Cabela's also disclosed that despite its efforts to avoid a lengthy antitrust review in the U.S., it received a second request for information from the Federal Trade Commission Thursday. The second request isn't a huge shock, as the company had disclosed late a month ago that Canadian competition officials had issued a supplementary information request, which is that country's equivalent of a U.S. second request.

Cabela's on Nov. 29 said it and Bass Pro pulled and refiled their antitrust notification with the FTC, a maneuver merging parties often undertake to stave off a second request, which can add months to the time it takes to get merger approval in the U.S. and add unwanted legal expense to an antitrust examination. Pulling and refiling a merger notification gives U.S. officials an extra 30 days to decide whether to issue a second request. Thursday was the FTC's deadline to make that call.

In a February 2015 earnings call, Cabela's officials noted that they compete with nearby Bass Pro stores in Chattanooga, Tenn. and Bristol, Tenn./Vir.; Phoenix, Ariz.; the Dallas-Fort Worth metroplex, Hamburg, Pa.; Chicago; Dundee, Mich. and Kansas City, Mo.
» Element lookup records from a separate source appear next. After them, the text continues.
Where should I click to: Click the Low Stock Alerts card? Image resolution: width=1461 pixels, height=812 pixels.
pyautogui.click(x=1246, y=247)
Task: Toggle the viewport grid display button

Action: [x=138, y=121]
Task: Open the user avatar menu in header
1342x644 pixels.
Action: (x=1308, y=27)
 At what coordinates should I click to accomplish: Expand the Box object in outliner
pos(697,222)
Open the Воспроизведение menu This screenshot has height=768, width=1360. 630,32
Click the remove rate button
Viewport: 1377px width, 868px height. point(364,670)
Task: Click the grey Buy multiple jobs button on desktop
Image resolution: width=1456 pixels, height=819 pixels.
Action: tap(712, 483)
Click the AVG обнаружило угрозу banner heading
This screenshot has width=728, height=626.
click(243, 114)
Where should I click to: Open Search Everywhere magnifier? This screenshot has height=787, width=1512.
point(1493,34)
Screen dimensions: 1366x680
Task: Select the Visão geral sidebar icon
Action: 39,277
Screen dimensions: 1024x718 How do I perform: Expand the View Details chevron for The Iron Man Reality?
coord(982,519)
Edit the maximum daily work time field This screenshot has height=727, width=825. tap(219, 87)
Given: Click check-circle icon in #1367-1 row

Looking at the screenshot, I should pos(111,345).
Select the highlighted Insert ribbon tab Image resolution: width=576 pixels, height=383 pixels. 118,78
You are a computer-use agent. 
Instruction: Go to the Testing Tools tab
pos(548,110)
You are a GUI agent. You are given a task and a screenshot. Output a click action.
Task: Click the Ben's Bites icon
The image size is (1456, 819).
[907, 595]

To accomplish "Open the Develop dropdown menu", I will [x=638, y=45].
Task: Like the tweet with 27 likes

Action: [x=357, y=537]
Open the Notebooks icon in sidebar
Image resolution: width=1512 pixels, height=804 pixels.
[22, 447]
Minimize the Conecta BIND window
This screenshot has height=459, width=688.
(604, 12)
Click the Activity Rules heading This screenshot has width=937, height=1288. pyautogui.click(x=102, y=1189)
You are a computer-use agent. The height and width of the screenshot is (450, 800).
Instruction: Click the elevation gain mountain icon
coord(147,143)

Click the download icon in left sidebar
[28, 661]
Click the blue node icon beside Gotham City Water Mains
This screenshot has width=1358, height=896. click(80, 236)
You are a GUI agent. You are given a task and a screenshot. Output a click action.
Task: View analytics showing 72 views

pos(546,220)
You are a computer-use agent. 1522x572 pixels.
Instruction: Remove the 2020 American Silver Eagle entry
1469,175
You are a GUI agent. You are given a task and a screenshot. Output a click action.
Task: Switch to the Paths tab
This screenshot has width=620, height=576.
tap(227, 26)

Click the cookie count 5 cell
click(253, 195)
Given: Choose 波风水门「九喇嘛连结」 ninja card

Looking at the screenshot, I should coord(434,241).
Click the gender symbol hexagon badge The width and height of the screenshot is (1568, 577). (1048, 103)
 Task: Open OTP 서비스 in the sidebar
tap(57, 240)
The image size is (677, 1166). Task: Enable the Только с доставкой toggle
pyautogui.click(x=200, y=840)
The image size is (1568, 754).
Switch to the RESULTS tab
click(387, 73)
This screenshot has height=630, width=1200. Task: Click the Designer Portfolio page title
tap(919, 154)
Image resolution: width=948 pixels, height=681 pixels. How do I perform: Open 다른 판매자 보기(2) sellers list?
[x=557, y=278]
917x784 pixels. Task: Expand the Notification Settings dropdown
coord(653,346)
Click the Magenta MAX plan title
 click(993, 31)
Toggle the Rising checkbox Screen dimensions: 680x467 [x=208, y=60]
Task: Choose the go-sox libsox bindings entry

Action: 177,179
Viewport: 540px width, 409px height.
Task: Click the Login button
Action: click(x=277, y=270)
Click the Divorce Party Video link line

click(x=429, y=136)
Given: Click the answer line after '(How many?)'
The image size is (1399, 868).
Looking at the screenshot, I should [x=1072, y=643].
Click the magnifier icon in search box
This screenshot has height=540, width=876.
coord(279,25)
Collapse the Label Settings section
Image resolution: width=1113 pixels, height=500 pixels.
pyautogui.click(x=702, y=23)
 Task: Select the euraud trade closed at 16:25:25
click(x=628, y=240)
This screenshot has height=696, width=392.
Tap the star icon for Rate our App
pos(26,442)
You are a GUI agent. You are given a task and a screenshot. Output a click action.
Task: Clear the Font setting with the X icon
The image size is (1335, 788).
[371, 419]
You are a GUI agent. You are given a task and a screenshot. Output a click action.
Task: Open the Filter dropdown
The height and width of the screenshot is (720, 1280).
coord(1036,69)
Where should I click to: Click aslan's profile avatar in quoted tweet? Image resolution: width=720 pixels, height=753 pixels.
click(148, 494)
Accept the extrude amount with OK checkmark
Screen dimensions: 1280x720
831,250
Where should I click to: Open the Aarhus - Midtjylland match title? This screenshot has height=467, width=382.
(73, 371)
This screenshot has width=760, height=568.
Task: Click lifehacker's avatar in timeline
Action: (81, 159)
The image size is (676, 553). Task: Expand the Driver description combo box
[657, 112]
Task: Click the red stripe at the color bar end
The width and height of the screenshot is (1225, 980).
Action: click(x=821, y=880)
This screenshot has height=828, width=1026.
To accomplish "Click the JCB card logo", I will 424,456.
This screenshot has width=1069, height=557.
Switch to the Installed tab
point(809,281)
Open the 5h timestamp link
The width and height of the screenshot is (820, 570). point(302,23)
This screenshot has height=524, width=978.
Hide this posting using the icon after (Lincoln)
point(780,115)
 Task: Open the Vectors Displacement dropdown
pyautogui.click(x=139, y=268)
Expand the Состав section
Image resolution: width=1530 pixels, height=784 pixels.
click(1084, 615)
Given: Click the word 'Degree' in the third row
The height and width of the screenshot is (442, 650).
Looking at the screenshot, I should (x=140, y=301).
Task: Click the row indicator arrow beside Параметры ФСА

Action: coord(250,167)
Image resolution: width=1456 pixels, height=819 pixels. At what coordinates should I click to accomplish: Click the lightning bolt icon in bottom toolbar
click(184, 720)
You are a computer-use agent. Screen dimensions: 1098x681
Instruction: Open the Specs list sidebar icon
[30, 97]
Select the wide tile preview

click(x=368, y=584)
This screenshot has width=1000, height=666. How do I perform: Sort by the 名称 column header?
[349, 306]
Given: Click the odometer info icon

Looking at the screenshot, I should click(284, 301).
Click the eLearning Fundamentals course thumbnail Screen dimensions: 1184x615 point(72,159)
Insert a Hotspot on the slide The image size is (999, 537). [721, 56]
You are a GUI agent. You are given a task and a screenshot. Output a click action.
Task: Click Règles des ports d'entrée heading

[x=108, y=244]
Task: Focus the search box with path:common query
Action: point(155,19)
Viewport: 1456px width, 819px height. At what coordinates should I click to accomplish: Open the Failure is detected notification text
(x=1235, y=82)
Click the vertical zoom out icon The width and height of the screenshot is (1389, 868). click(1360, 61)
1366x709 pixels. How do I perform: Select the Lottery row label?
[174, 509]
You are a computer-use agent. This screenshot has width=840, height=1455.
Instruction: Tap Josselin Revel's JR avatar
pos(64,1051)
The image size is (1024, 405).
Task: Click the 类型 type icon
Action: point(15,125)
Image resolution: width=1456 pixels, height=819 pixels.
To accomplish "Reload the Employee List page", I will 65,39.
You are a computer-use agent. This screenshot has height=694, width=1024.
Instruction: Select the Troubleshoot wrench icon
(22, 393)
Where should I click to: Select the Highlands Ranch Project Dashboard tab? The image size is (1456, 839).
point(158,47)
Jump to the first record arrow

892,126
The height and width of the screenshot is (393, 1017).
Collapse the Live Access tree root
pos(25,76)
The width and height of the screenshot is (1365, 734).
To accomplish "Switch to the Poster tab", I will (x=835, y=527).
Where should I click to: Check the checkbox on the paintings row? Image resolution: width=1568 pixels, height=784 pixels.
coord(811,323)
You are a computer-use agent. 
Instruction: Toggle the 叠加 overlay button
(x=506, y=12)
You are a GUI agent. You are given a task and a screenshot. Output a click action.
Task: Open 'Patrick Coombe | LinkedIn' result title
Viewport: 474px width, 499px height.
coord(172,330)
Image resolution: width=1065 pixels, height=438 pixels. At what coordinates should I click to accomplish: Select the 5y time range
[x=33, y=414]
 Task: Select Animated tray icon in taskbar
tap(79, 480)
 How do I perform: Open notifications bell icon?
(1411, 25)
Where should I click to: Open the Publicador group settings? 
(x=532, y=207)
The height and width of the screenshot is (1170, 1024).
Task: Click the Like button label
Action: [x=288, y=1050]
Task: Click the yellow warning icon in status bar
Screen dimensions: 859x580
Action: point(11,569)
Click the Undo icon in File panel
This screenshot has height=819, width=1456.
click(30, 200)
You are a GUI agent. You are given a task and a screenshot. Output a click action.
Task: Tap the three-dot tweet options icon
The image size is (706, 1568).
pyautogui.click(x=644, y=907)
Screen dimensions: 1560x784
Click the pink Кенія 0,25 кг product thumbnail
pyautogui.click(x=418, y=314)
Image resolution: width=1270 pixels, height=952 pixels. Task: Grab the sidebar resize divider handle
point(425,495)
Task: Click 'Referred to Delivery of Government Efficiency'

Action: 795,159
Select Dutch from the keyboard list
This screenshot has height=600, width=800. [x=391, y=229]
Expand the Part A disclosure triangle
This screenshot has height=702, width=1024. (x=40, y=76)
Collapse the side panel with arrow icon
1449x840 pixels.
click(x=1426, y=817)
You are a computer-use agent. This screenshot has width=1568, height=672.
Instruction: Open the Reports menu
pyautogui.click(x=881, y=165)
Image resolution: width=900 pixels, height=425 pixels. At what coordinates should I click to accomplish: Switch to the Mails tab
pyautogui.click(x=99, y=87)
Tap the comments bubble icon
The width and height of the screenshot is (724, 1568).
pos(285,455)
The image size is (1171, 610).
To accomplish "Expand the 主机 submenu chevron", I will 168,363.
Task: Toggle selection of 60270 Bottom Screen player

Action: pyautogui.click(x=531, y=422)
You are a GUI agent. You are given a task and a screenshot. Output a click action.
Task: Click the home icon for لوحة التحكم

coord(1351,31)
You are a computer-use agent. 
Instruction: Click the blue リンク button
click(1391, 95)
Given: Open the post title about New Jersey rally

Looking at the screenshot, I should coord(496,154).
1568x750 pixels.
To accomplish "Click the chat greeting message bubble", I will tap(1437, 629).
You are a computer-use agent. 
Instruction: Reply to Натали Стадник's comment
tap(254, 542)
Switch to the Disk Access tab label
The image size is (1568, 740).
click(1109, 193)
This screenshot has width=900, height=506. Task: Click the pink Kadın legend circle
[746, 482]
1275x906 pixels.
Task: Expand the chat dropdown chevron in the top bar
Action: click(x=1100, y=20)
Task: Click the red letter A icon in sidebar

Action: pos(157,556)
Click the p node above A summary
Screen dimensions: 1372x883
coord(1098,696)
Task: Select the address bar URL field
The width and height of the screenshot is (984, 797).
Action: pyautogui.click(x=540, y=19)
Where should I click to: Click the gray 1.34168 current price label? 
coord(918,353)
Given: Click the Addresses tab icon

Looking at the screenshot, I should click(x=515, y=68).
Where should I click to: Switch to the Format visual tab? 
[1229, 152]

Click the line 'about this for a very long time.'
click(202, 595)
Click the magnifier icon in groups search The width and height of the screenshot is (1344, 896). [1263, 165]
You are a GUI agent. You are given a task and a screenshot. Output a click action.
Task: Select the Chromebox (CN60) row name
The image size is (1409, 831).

In total, there are about 10 or 12 U.S. markets where the two companies' stores are near each other.

There also is cross-border overlap in the Lake Ontario region, where Cabela's has three stores in the area, two in Ontario and one in Cheetowaga, N.Y. Bass Pro has three in Ontario and three more in nearby Utica, Victor and Auburn, N.Y.

Overall, Bass Pro's 99 stores are mostly in the eastern U.S. and Cabela's 85 stores are mostly in the Western U.S. The companies have insisted they expect antitrust issues to be minimal and on Friday Cabela's reiterated that it believes FTC and Canadian competition clearance can be obtained in the first half of 2017.